# WORK REQUIRED
Only the lines containing "input" should appear in the answer, copied from the listing below.

# DATA EXCERPTS
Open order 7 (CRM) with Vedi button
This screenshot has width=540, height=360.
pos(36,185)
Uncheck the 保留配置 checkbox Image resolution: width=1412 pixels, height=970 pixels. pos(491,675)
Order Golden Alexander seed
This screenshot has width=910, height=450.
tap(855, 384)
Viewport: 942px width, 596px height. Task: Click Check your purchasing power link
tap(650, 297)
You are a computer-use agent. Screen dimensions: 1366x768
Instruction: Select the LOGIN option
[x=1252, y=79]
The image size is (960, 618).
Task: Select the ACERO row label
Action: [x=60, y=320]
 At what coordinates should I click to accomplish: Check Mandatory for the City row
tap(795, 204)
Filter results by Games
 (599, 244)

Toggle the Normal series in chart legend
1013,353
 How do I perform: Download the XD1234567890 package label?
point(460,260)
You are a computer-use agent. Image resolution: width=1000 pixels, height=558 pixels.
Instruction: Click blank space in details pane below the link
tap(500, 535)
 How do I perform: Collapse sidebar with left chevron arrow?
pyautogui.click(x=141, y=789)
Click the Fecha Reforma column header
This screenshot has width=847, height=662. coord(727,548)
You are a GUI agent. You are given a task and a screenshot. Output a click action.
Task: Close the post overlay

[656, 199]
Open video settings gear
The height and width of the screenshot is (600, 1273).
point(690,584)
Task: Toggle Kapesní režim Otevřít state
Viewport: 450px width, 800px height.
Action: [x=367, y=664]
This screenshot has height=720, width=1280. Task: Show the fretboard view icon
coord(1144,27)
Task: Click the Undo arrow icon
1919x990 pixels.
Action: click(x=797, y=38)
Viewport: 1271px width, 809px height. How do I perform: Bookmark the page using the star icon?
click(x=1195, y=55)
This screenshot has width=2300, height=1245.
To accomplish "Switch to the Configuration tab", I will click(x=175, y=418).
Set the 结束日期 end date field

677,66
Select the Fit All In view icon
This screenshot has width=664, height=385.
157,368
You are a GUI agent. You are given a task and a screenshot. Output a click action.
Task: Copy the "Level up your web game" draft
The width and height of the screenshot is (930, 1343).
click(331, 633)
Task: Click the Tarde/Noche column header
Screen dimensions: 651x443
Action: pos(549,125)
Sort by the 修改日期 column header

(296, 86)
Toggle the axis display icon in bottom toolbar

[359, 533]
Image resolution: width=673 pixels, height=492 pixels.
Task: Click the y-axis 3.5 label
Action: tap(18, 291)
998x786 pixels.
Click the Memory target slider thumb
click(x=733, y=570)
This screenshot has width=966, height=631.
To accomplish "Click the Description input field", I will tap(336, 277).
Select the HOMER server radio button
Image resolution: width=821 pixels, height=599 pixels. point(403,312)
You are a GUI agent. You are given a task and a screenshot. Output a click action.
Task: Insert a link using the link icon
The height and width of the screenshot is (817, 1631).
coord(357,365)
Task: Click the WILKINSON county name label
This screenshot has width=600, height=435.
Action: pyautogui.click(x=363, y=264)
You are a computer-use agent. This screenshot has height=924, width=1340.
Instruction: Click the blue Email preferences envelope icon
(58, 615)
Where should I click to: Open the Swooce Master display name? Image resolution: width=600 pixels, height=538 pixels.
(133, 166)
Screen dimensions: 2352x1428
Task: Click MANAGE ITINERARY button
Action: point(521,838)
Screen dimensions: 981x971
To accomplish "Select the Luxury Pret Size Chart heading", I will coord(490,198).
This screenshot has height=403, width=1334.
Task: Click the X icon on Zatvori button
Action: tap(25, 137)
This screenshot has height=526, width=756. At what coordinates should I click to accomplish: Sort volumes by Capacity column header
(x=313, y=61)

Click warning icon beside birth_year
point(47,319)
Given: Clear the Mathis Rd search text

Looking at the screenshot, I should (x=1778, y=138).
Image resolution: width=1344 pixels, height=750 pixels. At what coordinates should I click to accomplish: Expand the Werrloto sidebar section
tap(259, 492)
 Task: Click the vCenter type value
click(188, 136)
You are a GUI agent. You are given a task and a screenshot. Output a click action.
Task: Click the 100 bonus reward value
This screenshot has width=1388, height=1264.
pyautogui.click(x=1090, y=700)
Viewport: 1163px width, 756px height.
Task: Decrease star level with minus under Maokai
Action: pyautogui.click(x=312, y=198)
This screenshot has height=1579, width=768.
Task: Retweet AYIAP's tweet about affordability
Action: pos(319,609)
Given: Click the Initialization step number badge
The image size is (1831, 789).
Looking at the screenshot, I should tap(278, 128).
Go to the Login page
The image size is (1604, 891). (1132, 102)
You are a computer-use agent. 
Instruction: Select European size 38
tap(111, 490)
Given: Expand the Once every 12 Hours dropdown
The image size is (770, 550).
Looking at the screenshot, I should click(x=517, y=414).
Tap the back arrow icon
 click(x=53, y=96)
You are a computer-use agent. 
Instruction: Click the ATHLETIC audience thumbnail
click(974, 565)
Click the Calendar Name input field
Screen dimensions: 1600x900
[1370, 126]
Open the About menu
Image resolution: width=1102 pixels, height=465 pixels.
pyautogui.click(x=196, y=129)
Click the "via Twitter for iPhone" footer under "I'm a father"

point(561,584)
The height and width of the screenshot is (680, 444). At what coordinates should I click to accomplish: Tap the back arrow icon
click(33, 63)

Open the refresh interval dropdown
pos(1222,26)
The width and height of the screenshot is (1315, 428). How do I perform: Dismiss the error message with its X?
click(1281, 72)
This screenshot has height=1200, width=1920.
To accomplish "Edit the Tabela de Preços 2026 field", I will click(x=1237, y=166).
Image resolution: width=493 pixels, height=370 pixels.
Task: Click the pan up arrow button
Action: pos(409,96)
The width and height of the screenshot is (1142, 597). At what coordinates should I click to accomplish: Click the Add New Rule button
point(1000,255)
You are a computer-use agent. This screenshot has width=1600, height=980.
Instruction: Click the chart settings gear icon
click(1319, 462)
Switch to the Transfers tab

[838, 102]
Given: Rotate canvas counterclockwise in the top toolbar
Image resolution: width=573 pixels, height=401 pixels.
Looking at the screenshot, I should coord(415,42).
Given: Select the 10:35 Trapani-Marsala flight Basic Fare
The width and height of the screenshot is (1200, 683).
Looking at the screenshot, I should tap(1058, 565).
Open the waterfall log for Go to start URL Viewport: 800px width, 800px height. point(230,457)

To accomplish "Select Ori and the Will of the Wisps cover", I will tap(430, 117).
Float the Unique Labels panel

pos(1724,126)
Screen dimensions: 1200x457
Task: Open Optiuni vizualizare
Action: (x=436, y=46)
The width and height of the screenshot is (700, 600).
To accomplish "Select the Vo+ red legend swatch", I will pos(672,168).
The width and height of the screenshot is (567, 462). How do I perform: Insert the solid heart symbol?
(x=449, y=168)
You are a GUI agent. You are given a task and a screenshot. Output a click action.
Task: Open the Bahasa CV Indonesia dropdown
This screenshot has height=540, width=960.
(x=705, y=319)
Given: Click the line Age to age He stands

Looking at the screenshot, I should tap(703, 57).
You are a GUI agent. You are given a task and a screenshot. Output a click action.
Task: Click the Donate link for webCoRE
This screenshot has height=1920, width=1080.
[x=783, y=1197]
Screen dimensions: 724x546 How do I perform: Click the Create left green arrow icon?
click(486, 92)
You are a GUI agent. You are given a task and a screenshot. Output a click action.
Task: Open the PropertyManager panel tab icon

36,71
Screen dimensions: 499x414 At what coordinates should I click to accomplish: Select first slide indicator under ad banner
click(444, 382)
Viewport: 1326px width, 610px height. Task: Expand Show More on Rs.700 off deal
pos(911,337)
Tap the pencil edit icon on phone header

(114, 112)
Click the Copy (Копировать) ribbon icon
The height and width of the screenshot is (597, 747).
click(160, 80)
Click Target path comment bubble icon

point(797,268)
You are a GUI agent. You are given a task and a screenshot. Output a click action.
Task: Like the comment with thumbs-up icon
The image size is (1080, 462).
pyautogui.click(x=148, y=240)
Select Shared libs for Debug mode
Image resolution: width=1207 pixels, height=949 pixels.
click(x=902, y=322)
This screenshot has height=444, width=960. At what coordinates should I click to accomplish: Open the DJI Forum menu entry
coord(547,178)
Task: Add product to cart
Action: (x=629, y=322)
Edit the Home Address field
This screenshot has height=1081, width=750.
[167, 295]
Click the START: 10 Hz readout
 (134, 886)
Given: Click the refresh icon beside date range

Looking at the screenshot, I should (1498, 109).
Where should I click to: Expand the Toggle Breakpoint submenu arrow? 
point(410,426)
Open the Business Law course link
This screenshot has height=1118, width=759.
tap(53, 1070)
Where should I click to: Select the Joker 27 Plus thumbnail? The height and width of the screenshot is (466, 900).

# SOLUTION FOR THIS TASK
To accomplish "Click the Description input field", I will tap(336, 277).
Click the Calendar Name input field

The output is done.